Friday, February 29, 2008

Ridiculous Comments from John

1. "Dude, I'd have brought him my kid's winning Pinewood Derby car for his kid to use." -- You mean like a ringer? -- "Yeah, then he wouldn't have to spend the time building one with his kid and could come drinking with us."

2. "Strippers like Guy-In-Jeans way better than Guy-In-Suit"

And he hasn't even arrived yet. It's going to be a long night.

Wednesday, February 20, 2008

Uncertainty Fails as Heaven Surrounds

Hey, I just saw a setting in my blog that said you have to have a Google account to comment on my blog. I've switched the setting to "Anyone," so go ahead and tell me where to shove it or that I'm not making sense.

Friday, February 15, 2008

Fucking Assholes

Let me tell you something. I don't give a shit. After today I'm nothing but righteous fury, which is ultimate and immovable.

So, to the wretched fuck who tried to make me feel bad about myself: eat shit, choke on it, throw it up, and eat what you threw up. You're lucky I haven't made things worse for you so far. Moreover, be thankful that in civilized society it's verboten to kick people readily in the privates.
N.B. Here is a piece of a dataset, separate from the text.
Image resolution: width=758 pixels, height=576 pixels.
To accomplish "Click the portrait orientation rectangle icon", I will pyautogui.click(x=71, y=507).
To that person who said what they said: you should go back to manipulating your rectum with your little finger. It's safer and more pleasant than what someone like me (but possessing less restraint) might do if they ever find you.

To the guy on the train who thought my head was an armrest: oh, you fucker, you fucker, you fucker...

To the person helping me with that thing: too damned bad. Do you think I care? Probably not, but let me make it clear, just in case; I don't. Moreover, be thankful that in civilized society it's verboten to readily stab people in the hand with my pen.

To the friend who thought they were looking out for me and wound up judging me, I love you like family, but seriously, suck my stubbly balls. I put up with your shit, so don't even mention mine. Didn't Jesus say something like that once? Yeah, actually he did, but way nicer than that. Look it up.

To that person who won't shut the fuck up: shut the fuck up!

To that one-time-phone-call person whose bullshit I had to endure: you're not going to get far with that attitude. I'll bet you don't talk that way to people in person - because your voice breaks down people's willingness to obey what is verboten in civilized society. I know.

To the person who keeps forcing me into that situation: I don't dare scream "Stop it you self-involved donkey-loving prick!" because I know it would do no good. Nonetheless, if you can find it in your heart to cut it the fuck out, I might find it in mine to keep resisting that urge to pee in your beverage. You may be frightened to know I actually fully fantasized that out the other day.

To anyone reading this and thinking I'm going a little overboard here: yeah, I am, but this is my forum to say what I want, and right now I want to say fuck you to a list of people. So, I win.